Acer has been penalized for a massive amount of $115,000 after a glitch in the system exposed thousands of customers' personal information. The leak was caused when the company's website misconfigured and left its customers privy to hackers.
The security breach occurred in June last year when the company announced that a breach in online storefront pertaining to North America resulted in the compromise of thousands of users' data. In recent updates regarding the matter, the New York attorney general's office confirmed that the company would be paying the heavy fee in penalties.
The decision was made after the attorney general's office investigated the matter and found the Acer technical support team responsible for serious security errors. According to Engadget reports, the discovery showed that the debugging mode was enabled on the e-commerce platform of the company between July 2015 and April 2016.
This setting resulted in all of the clients' personal data provided via the website's forms to be saved on a plain-text log file which was unencrypted. The information provided credit card details, full names, user names, verification numbers, passwords for email addresses and even the website as well as ZIP codes and complete street addresses.
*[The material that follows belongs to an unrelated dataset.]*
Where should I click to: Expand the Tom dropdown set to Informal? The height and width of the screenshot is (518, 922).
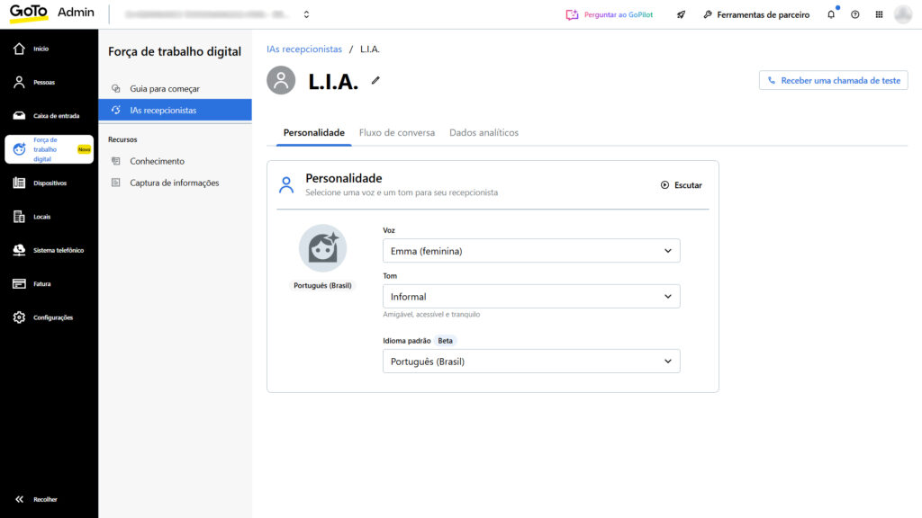531,297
Undoubtedly, customers would be required to enter this data in order to carry out transactions on the portal. However, it is easy to imagine how acts of fraud could be committed by malicious entities by use of this information. Additionally, a confirmation proves that the Acer website was misconfigured in order to allow unauthorized users to browse the directory.
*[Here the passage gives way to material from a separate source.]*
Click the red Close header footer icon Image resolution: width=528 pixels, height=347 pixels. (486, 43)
Attackers and hackers could easily access the subdirectories from any web browser as stated in the release published by the attorney general's office. The investigation also showed that the breach caused the stealing of 35,000 users' information from Canada, the United States, and Puerto Rico. It is confirmed that at least one hacking group has exploited the vulnerabilities of the site to collect data between Nov. 2015 and April 2016.
In addition to the $115,000 settlement, the company will also be required to enforce multiple new security policies in order to ensure that prior mistakes are not repeated.